MATERIAL SUPPLIED
*** Begin section ***

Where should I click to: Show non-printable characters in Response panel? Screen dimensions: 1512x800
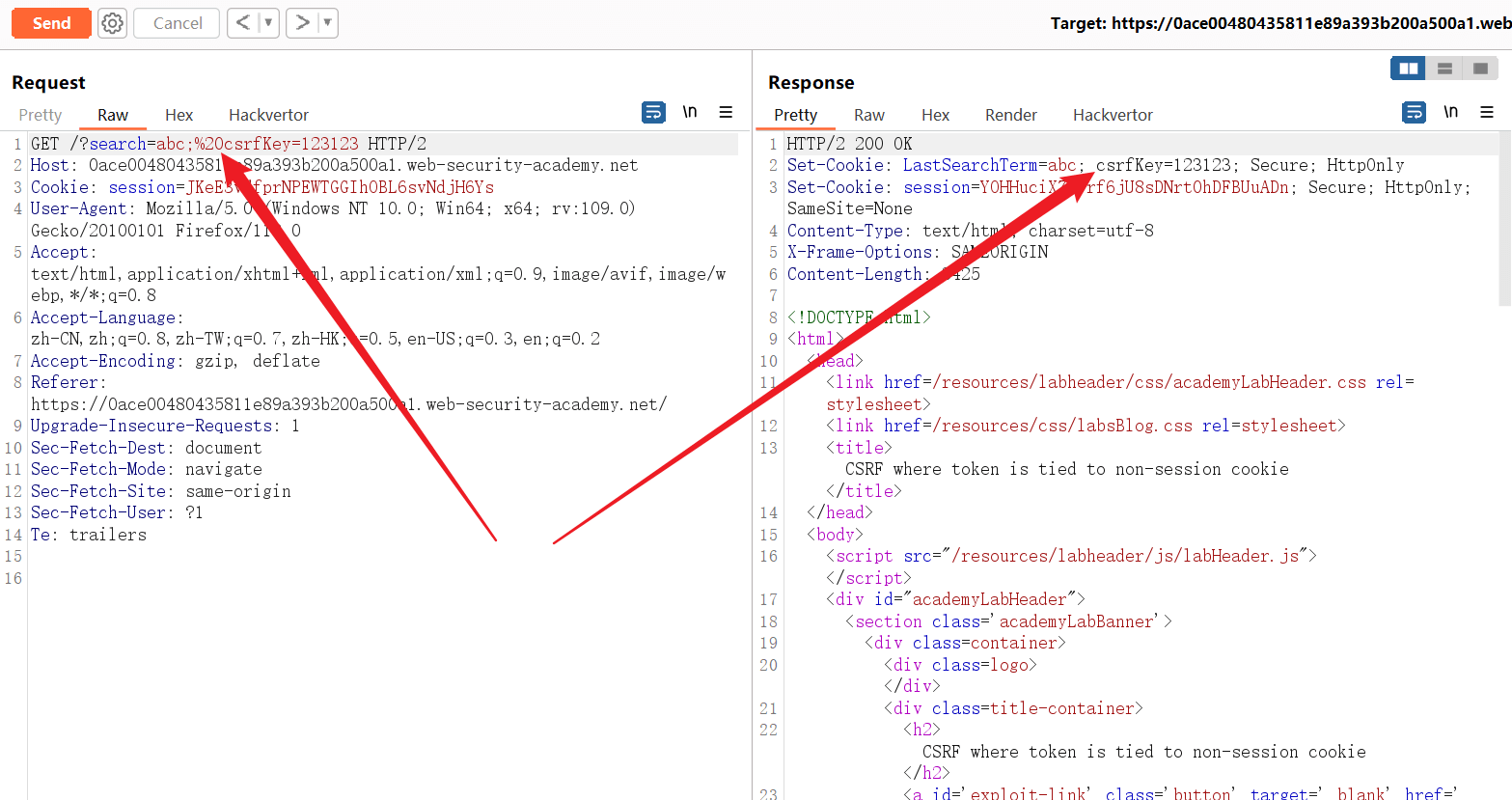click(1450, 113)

*** End section ***
*** Begin section ***

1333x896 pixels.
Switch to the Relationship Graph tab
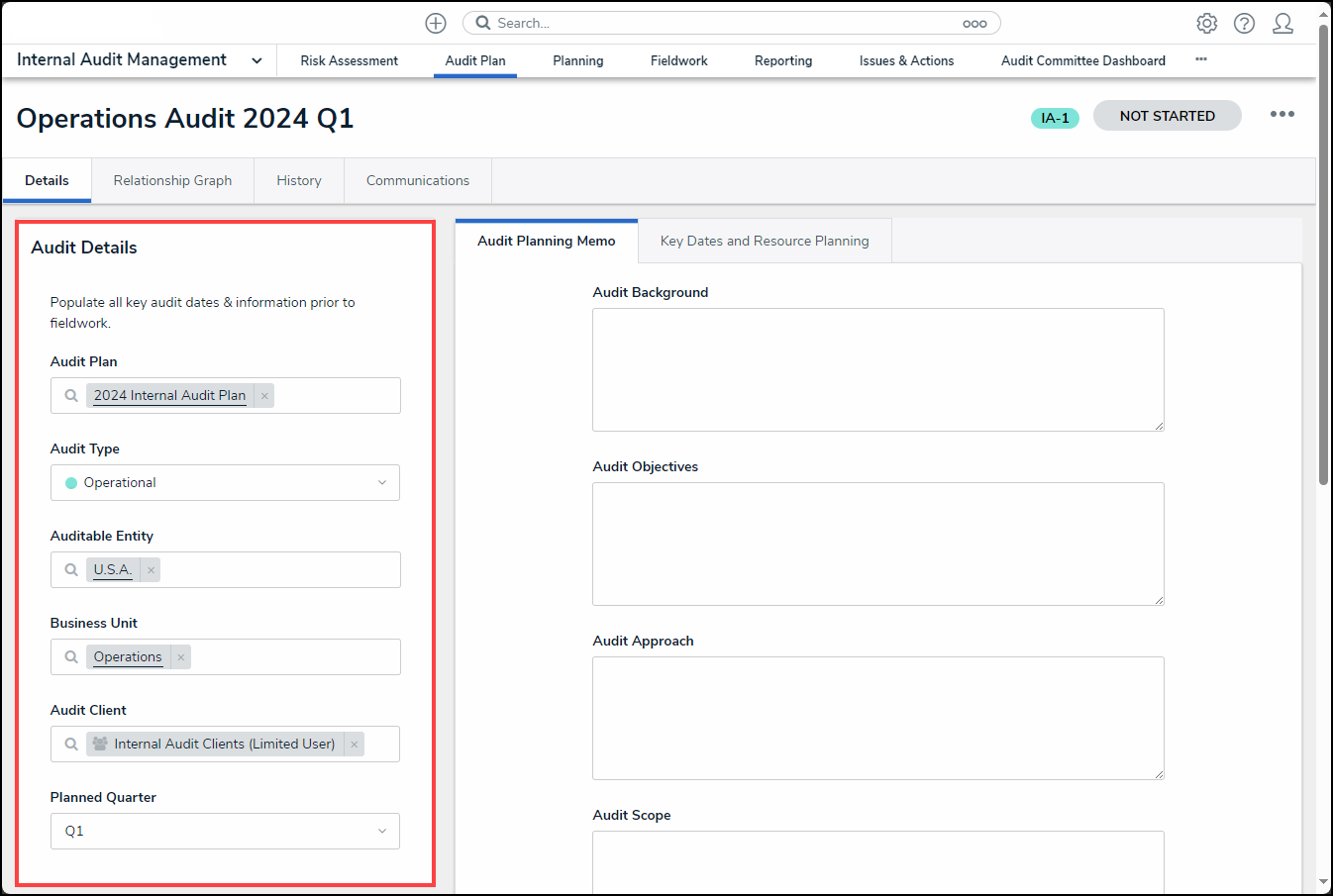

*** End section ***
*** Begin section ***

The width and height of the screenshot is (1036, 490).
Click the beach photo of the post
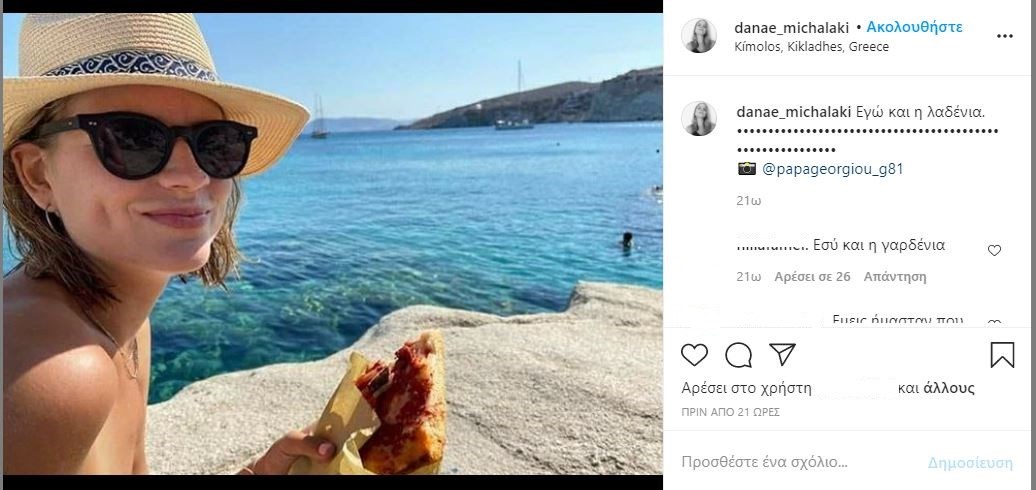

*** End section ***

WHAT NEEDS TO BE DONE
Take exactly the lines from the one containing "The width and" through the one containing "Click the beach photo of the post" in the data above, and output them with nothing added.

ANSWER TO THIS TASK
The width and height of the screenshot is (1036, 490).
Click the beach photo of the post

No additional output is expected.